Mosby joined the Confederate army as a private at the outbreak of the Civil War and initially served in William "Grumble" Jones's Washington Mounted Rifles. (Jones became a major and was instructed to form a more collective "Virginia Volunteers", which he created with two mounted companies and eight companies of infantry and riflemen including the Washington Mounted Rifles.) Mosby was upset with the Virginia Volunteers' lack of congeniality and he again wrote to the governor requesting to be transferred, but his request was not granted. The Virginia Volunteers participated in the First Battle of Bull Run.
After impressing J.E.B. Stuart, Mosby was promoted to first lieutenant and joined Stuart's cavalry scouts, helping the general develop attack strategies. He was responsible for Stuart's "Ride around McClellan" during the Peninsula Campaign. Captured by Union cavalry, Mosby was imprisoned in the Old Capitol Prison in Washington, D.C., for ten days. In January 1863, Stuart granted Mosby's request to form a guerilla unit, which Mosby called his Partisan Rangers.
Initially, Mosby's group consisted of Fount Beatie, Charles Buchanan, Christopher Gaul, William L. Hunter, Edward S. Hurst, Jasper and William Jones, William Keys, Benjamin Morgan, George Seibert, George M. Slater, Daniel L. Thomas, William Thomas Turner, Charles Wheatley, and John Wild. He and his men carried out the Greenback Raid and attacked General Philip Sheridan's wagon train at Berryville. Mosby is famous for carrying out a daring raid far inside Union lines at the Fairfax County courthouse, where his men captured three high ranking Union officers, including Brig. Gen. Edwin H. Stoughton, whom Mosby allegedly found in bed, rousing him with a slap to his rear.

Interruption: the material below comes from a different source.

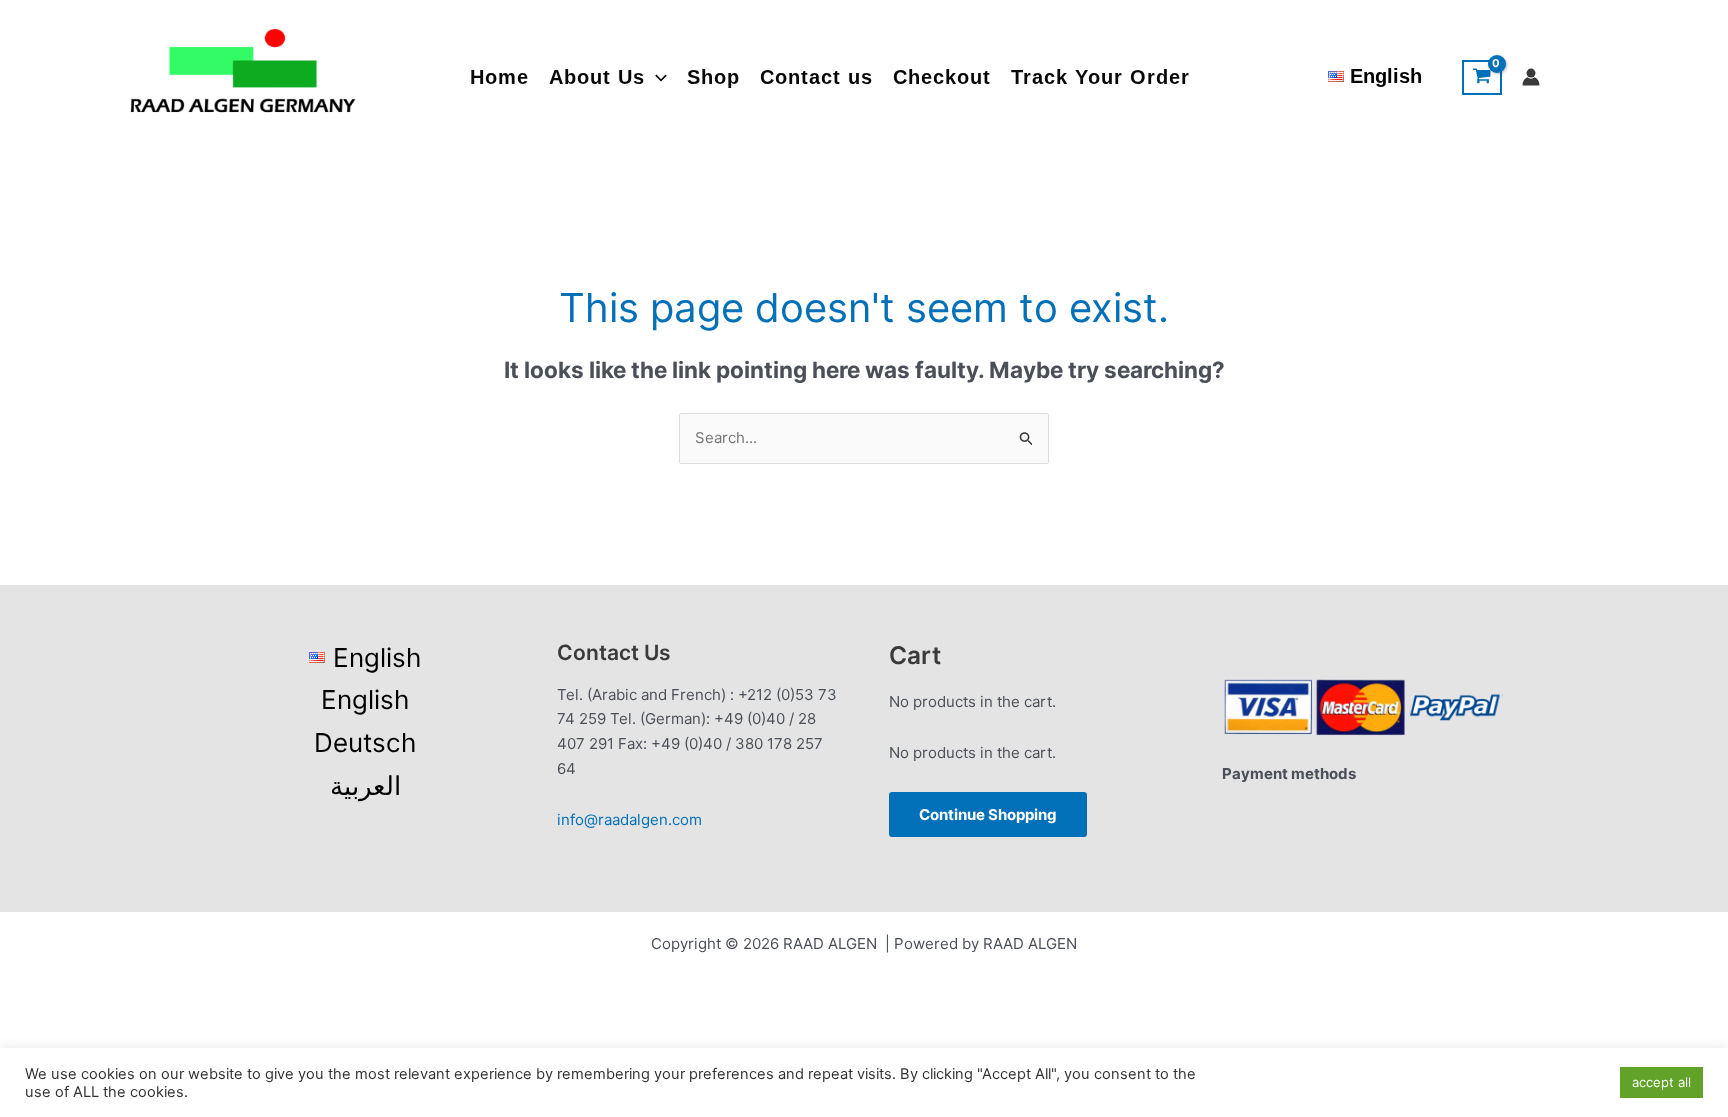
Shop (713, 77)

The disruption of supply lines and the constant disappearance of couriers frustrated Union commanders to such a degree that some ordered the summary execution of partisan rangers. Union General George A. Custer executed six of Mosby's men in 1864 in Front Royal, Virginia, and Mosby retaliated by executing seven of Custer's. A note attached to one of the bodies announced that Mosby would treat all further captives as prisoners of war unless Custer committed some new act of cruelty. The killings stopped.
After Robert E. Lee's surrender, Mosby disbanded his guerillas, refusing to surrender formally. After the war, he worked in a series of government posts, including a position as a Republican campaign manager for President Ulysses S. Grant and as U.S. consul to Hong Kong. He died in Washington on May 30, 1916, and is buried in Warrenton Cemetery.
Some sources give Mosby credit for coining the term "the Solid South."
Virgil Carrington Jones published Ranger Mosby (1944) and Grey Ghosts and Rebel Raiders (1956). He also wrote the late-1950s television program, Ranger Mosby.
Mosby Woods Elementary School, an elementary school in Fairfax County Public Schools, is named after Mosby.